**MATERIAL FOR THIS EXERCISE:**
------------------------------------------------------------------------
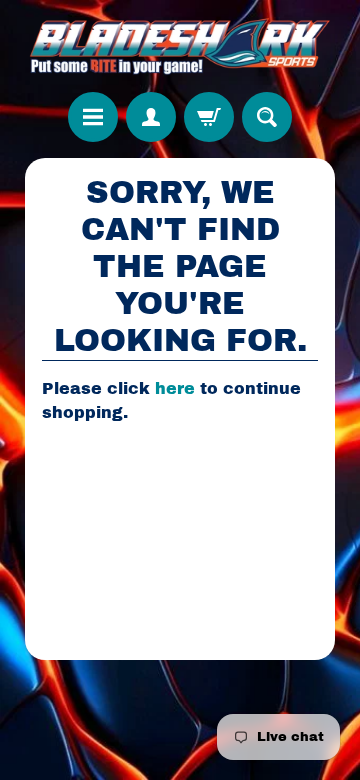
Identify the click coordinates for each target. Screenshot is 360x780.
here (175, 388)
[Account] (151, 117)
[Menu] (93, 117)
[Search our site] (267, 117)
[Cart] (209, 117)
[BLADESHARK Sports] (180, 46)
------------------------------------------------------------------------
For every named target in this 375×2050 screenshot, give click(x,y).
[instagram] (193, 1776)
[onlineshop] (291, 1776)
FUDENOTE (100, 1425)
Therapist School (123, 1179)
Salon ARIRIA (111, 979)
------------------------------------------------------------------------
**PROBLEM STATEMENT:** Each line above that contains the word "target" should be copied.

**SOLUTION FOR THIS PROBLEM:**
Identify the click coordinates for each target. Screenshot is 360x780.
For every named target in this 375×2050 screenshot, give click(x,y).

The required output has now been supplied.